Nicaragua : regain de tension entre le pouvoir et l’Eglise

Source: FSSPX Actualités

Mgr Rolando Alvarez Lagos

Au Nicaragua, le pouvoir continue de cibler les catholiques : religieuses expulsées, médias fermés, prêtres assignés à résidence, fidèles arrêtés. Jamais la tension n’a atteint un tel niveau entre le régime révolutionnaire sandiniste et l’Eglise.

Depuis le 4 août dernier, il observe les rondes de la police depuis les fenêtres de son évêché où il vit comme retranché : « Ils nous ont dit que nous étions en prison à domicile », explique sur les réseaux sociaux, en faisant allusion aux forces de sécurité, l’évêque de Matagalpa, diocèse situé dans le nord du Nicaragua.

Le lendemain, la police assurait avoir ouvert une enquête pour « agissements délictueux dans le but de déstabiliser l’Etat » à l’encontre de Mgr Rolando Alvarez Lagos. Il faut dire qu’au fil des mois, le prélat, déjà connu pour être critique par rapport au régime du président Daniel Ortega, est devenu la bête noire du régime sandiniste.

L’évêque de Matagalpa n’a de cesse de dénoncer les « atteintes à la liberté religieuse » venant du sommet de l’Etat, après la fermeture de plusieurs radios et chaînes de télévision catholiques.

Depuis plusieurs semaines en effet, les partisans de Daniel Ortega dénoncent une Eglise « complice de tentative de coup d’Etat », et augmentent la pression contre les catholiques : on ne compte plus les messes interrompues ou les prêtres surveillés de près par les forces de l’ordre.

Ainsi, dans la nuit du 1er août dernier, dans la ville de Sébaco, toujours au Nord du pays, les fidèles réunis dans l’église paroissiale ont été délogés à coups de bombes lacrymogène par les forces de sécurité, et plusieurs ont été arrêtés.

Le curé du lieu, le père Uriel Vallejos, lui aussi connu pour être l’un des principaux opposants à l’actuel pouvoir en place, est désormais retranché dans son église, tout comme son évêque.
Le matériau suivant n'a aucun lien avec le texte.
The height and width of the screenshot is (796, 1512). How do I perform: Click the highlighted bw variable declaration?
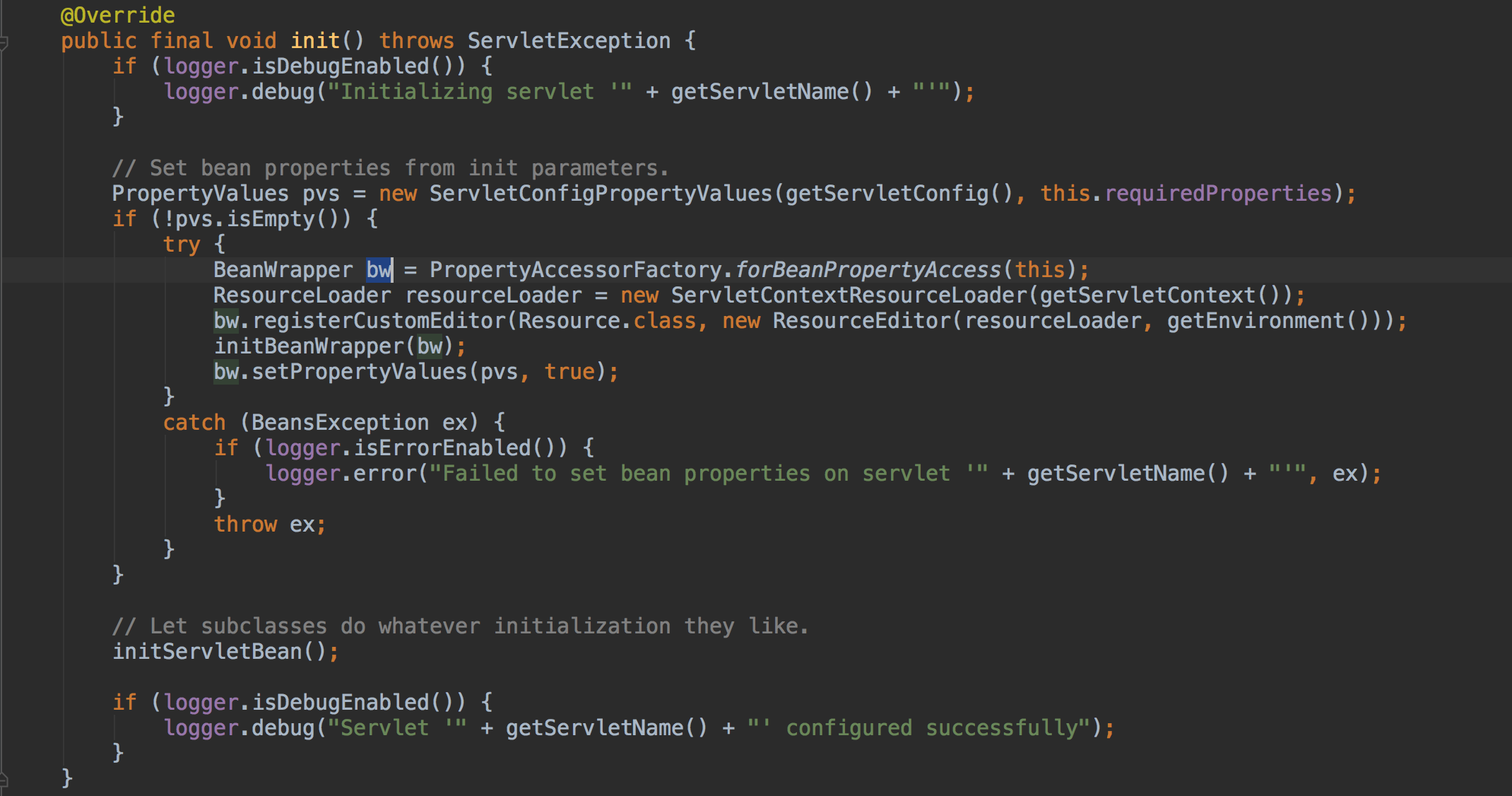379,270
Car depuis que tous les activistes et journalistes critiques à l’égard du régime issu de l’extrême gauche ont été envoyés en exil, l’Eglise est la dernière institution à croiser le fer avec le président Ortega.
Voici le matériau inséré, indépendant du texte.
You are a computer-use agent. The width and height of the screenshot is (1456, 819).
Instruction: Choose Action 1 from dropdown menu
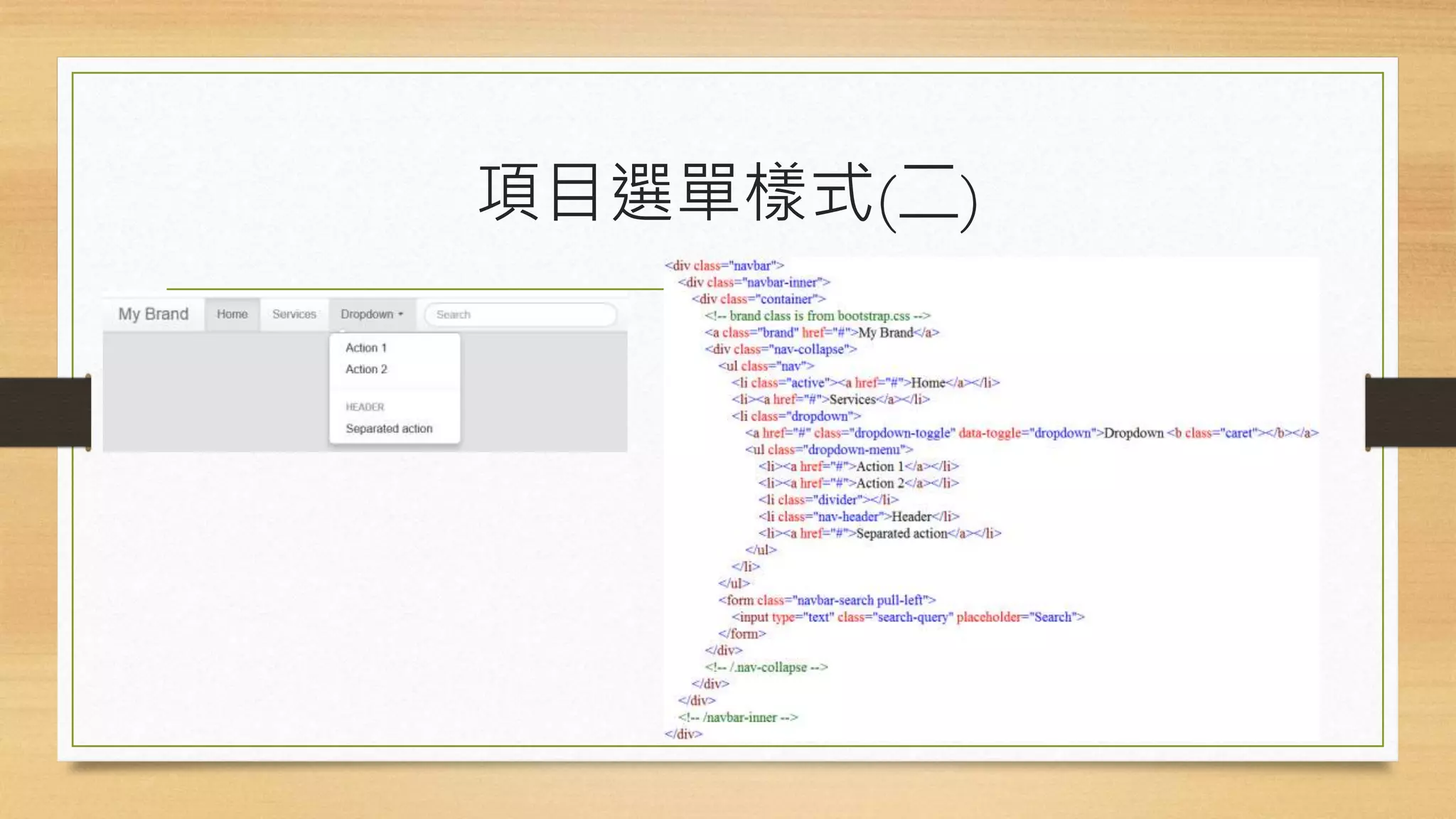366,348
Un journaliste indépendant le confirme d’ailleurs : « Le gouvernement est dans une confrontation constante avec l’Eglise qui n’a cessé de critiquer le manque de libertés et de solutions à la crise démocratique. »

Julio Cruz explique que la situation est encore plus prégnante dans le Nord, « car c’est un foyer de résistance au sandinisme et que les prêtres sont les derniers à s’opposer publiquement au régime ».

Depuis qu’il a été réélu au terme d’un scrutin controversé qui a entraîné des manifestations au cours desquelles au moins 350 étudiants avaient trouvé la mort, près de mille associations et ONG ont dû faire leurs valises, une quinzaine de religieuses missionnaires de la Charité ont été expulsées, et les médias catholiques ferment les uns après les autres.

Même si le degré d’implication politique des hommes d’Eglise dans la crise nicaraguayenne peut susciter des questions, on doit néanmoins garder à la mémoire que le président Daniel Ortega revendique ouvertement l’héritage sandiniste, mouvement d’inspiration marxiste-léniniste par essence opposé au catholicisme.

Pour Carlos Chamorro, directeur du journal El Confidencial, exilé au Costa Rica depuis 2019, l’attitude actuelle du pouvoir à l’égard de l’Eglise est surtout le signe d’une « dictature décrépie qui creuse encore un peu plus sa tombe ».